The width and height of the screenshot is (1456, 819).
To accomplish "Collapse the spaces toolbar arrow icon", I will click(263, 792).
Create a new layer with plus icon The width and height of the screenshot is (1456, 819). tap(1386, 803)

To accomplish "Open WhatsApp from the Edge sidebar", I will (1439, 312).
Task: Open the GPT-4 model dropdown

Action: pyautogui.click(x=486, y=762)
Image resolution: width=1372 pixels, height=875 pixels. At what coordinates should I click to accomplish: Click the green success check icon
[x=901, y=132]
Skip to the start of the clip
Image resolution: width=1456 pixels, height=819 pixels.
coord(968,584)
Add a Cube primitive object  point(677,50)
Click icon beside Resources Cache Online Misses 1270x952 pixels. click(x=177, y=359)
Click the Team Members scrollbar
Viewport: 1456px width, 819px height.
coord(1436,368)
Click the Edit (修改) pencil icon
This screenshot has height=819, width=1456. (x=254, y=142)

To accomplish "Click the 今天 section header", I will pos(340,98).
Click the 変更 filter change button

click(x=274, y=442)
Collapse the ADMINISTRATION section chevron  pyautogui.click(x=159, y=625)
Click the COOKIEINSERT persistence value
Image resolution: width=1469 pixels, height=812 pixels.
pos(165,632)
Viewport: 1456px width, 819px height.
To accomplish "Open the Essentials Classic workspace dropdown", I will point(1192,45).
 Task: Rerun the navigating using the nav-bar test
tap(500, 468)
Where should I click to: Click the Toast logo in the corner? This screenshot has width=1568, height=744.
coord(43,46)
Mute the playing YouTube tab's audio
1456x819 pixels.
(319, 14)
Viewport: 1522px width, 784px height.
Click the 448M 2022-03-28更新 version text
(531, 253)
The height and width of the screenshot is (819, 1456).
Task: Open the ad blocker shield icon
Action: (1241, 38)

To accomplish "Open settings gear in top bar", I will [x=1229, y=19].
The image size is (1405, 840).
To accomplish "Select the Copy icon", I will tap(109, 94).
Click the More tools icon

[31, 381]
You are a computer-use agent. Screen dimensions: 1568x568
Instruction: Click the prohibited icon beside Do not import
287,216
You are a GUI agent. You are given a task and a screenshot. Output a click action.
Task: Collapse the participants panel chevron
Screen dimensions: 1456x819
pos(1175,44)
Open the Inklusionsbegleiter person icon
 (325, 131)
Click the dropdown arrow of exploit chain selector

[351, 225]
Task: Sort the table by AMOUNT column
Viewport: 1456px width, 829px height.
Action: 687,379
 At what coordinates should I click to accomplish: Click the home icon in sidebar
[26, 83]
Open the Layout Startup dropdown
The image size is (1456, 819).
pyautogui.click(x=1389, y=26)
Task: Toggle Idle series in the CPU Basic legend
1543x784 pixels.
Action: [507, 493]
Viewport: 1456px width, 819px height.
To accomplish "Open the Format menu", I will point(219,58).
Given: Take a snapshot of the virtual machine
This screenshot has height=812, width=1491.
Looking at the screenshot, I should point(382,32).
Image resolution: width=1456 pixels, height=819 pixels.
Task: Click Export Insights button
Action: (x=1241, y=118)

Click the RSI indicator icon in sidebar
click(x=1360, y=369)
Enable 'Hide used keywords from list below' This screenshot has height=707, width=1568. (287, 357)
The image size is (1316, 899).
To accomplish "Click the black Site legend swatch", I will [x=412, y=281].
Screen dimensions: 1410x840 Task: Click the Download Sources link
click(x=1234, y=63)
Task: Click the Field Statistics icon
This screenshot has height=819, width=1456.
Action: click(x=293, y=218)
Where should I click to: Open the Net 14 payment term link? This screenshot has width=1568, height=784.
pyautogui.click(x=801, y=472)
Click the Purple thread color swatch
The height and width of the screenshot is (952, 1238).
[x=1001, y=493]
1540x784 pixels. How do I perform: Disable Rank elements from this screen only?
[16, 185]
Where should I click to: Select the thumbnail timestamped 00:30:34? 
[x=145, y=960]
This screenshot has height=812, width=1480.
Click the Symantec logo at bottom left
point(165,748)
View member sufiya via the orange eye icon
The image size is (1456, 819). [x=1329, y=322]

Assignment =>
For this exercise, all the data must be repeated exactly.

Exercise output =>
The width and height of the screenshot is (1456, 819).
To accomplish "Collapse the spaces toolbar arrow icon", I will click(263, 792).
Create a new layer with plus icon The width and height of the screenshot is (1456, 819). tap(1386, 803)

To accomplish "Open WhatsApp from the Edge sidebar", I will (1439, 312).
Task: Open the GPT-4 model dropdown

Action: pyautogui.click(x=486, y=762)
Image resolution: width=1372 pixels, height=875 pixels. At what coordinates should I click to accomplish: Click the green success check icon
[x=901, y=132]
Skip to the start of the clip
Image resolution: width=1456 pixels, height=819 pixels.
coord(968,584)
Add a Cube primitive object  point(677,50)
Click icon beside Resources Cache Online Misses 1270x952 pixels. click(x=177, y=359)
Click the Team Members scrollbar
Viewport: 1456px width, 819px height.
coord(1436,368)
Click the Edit (修改) pencil icon
This screenshot has height=819, width=1456. (x=254, y=142)

To accomplish "Click the 今天 section header", I will pos(340,98).
Click the 変更 filter change button

click(x=274, y=442)
Collapse the ADMINISTRATION section chevron  pyautogui.click(x=159, y=625)
Click the COOKIEINSERT persistence value
Image resolution: width=1469 pixels, height=812 pixels.
pos(165,632)
Viewport: 1456px width, 819px height.
To accomplish "Open the Essentials Classic workspace dropdown", I will point(1192,45).
 Task: Rerun the navigating using the nav-bar test
tap(500, 468)
Where should I click to: Click the Toast logo in the corner? This screenshot has width=1568, height=744.
coord(43,46)
Mute the playing YouTube tab's audio
1456x819 pixels.
(319, 14)
Viewport: 1522px width, 784px height.
Click the 448M 2022-03-28更新 version text
(531, 253)
The height and width of the screenshot is (819, 1456).
Task: Open the ad blocker shield icon
Action: (1241, 38)

To accomplish "Open settings gear in top bar", I will [x=1229, y=19].
The image size is (1405, 840).
To accomplish "Select the Copy icon", I will tap(109, 94).
Click the More tools icon

[31, 381]
You are a computer-use agent. Screen dimensions: 1568x568
Instruction: Click the prohibited icon beside Do not import
287,216
You are a GUI agent. You are given a task and a screenshot. Output a click action.
Task: Collapse the participants panel chevron
Screen dimensions: 1456x819
pos(1175,44)
Open the Inklusionsbegleiter person icon
 (325, 131)
Click the dropdown arrow of exploit chain selector

[351, 225]
Task: Sort the table by AMOUNT column
Viewport: 1456px width, 829px height.
Action: 687,379
 At what coordinates should I click to accomplish: Click the home icon in sidebar
[26, 83]
Open the Layout Startup dropdown
The image size is (1456, 819).
pyautogui.click(x=1389, y=26)
Task: Toggle Idle series in the CPU Basic legend
1543x784 pixels.
Action: [507, 493]
Viewport: 1456px width, 819px height.
To accomplish "Open the Format menu", I will point(219,58).
Given: Take a snapshot of the virtual machine
This screenshot has height=812, width=1491.
Looking at the screenshot, I should point(382,32).
Image resolution: width=1456 pixels, height=819 pixels.
Task: Click Export Insights button
Action: (x=1241, y=118)

Click the RSI indicator icon in sidebar
click(x=1360, y=369)
Enable 'Hide used keywords from list below' This screenshot has height=707, width=1568. (287, 357)
The image size is (1316, 899).
To accomplish "Click the black Site legend swatch", I will [x=412, y=281].
Screen dimensions: 1410x840 Task: Click the Download Sources link
click(x=1234, y=63)
Task: Click the Field Statistics icon
This screenshot has height=819, width=1456.
Action: click(x=293, y=218)
Where should I click to: Open the Net 14 payment term link? This screenshot has width=1568, height=784.
pyautogui.click(x=801, y=472)
Click the Purple thread color swatch
The height and width of the screenshot is (952, 1238).
[x=1001, y=493]
1540x784 pixels. How do I perform: Disable Rank elements from this screen only?
[16, 185]
Where should I click to: Select the thumbnail timestamped 00:30:34? 
[x=145, y=960]
This screenshot has height=812, width=1480.
Click the Symantec logo at bottom left
point(165,748)
View member sufiya via the orange eye icon
The image size is (1456, 819). [x=1329, y=322]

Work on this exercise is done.